Amazingly, evidence points us towards them having real clout. A little dig around finds a single they recorded with Curtis Mayfield! Curtis Fucking Mayfield!

I wonder if Anker was his real name. Imagine going to school with that, how every written incidence will get its W prefix.

Maybe it's what put the fire under him. There's that cliche about the disproportionate number of performers who had a parent die at a formative age, or else those who were done down at school.
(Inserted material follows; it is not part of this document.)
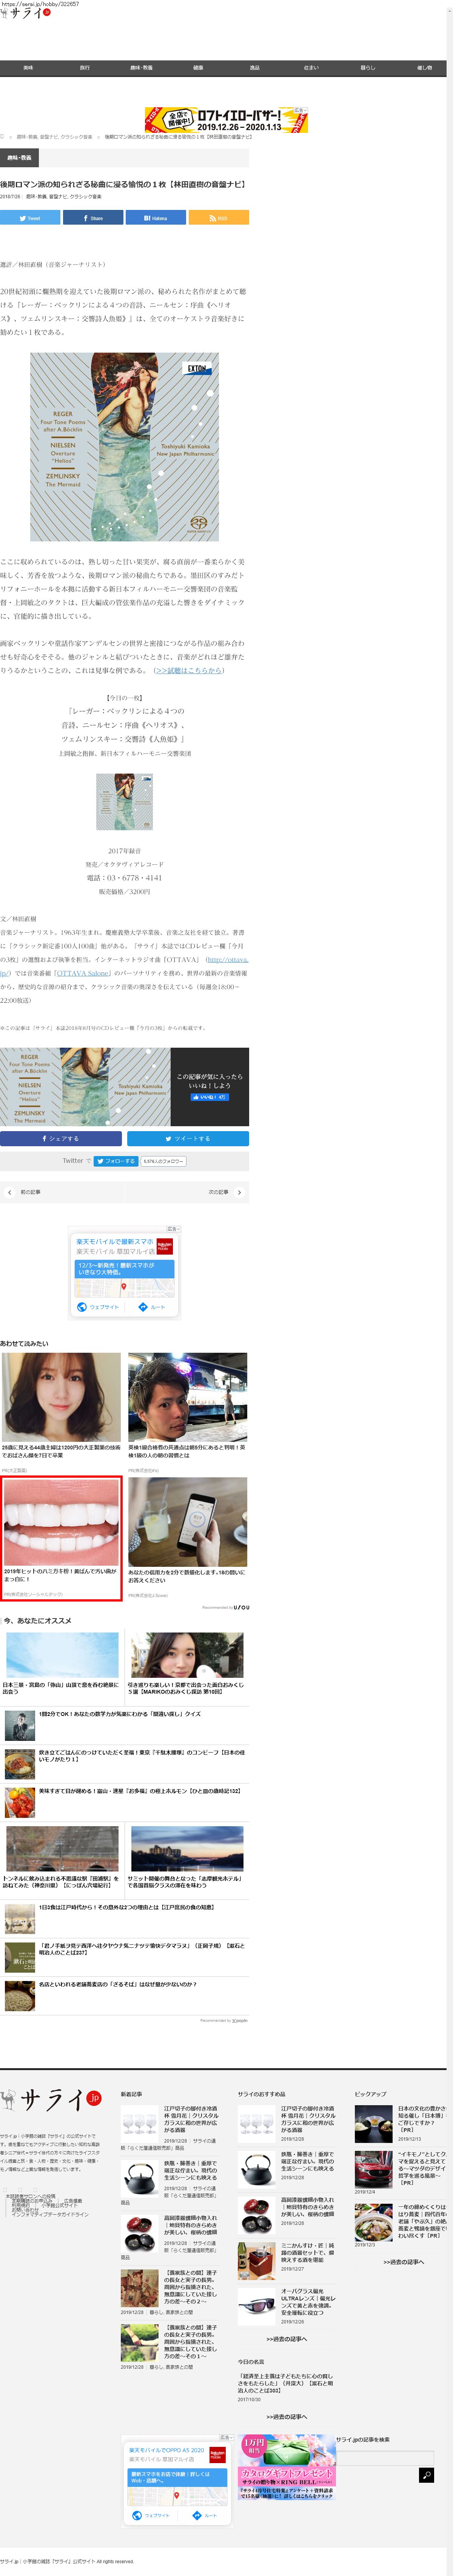Click the Loft Yellow Bazaar banner ad
This screenshot has height=2576, width=453.
pyautogui.click(x=226, y=120)
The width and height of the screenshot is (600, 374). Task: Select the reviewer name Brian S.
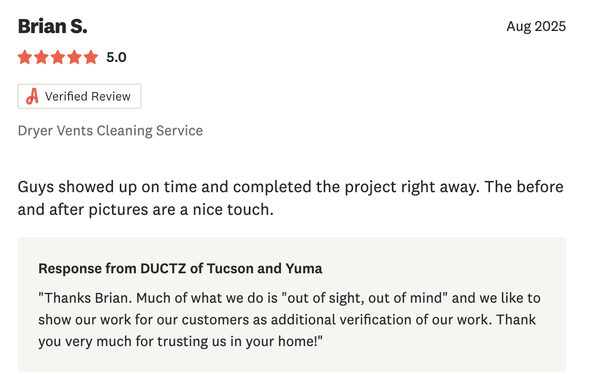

I remember an Oasis interview - their records are worthless, the interviews priceless - where Noel said his music teacher had told him he'd never amount to anything, and 'if you're watching Mr Taylor, would you like to borrow a tenner?'.

By the same token you can imagine Mick Anker thinking 'I'm on stage at fucking Wembley, try putting a W on the front of my exercise books now'.

I raised the issue with a friend, who picked up on Anker's Clockwork Orange overtones.

That Mick Anker was a veritable Sum Total of all '80s moves done on bass AND he's a hard-looking bowler hatted geezer who would've consumed Alfie Agius, Gary Tibbs and Pino Palladino for breakfast!

Achieving such a crap sub-sub-Ashes To Ashes sound is created by a thumb-and-forefinger technique known as 'pulls', which is why bassist James Eller - on the promotional material for Julian Cope's World Shut Your Mouth single - declared that he 'knows no pulls'! Quite astute for the time.


Pulls - those hard metallic cling noises, really prominent in the medium paced instrumental bit of 99 Red Balloons (0.54-1.05) - were another variant of 80s bass trying to overstep its mark and grab unwarranted limelight, like thumb-slaps and fretless slides, all of them sort of audio equivalents of the bass player dance.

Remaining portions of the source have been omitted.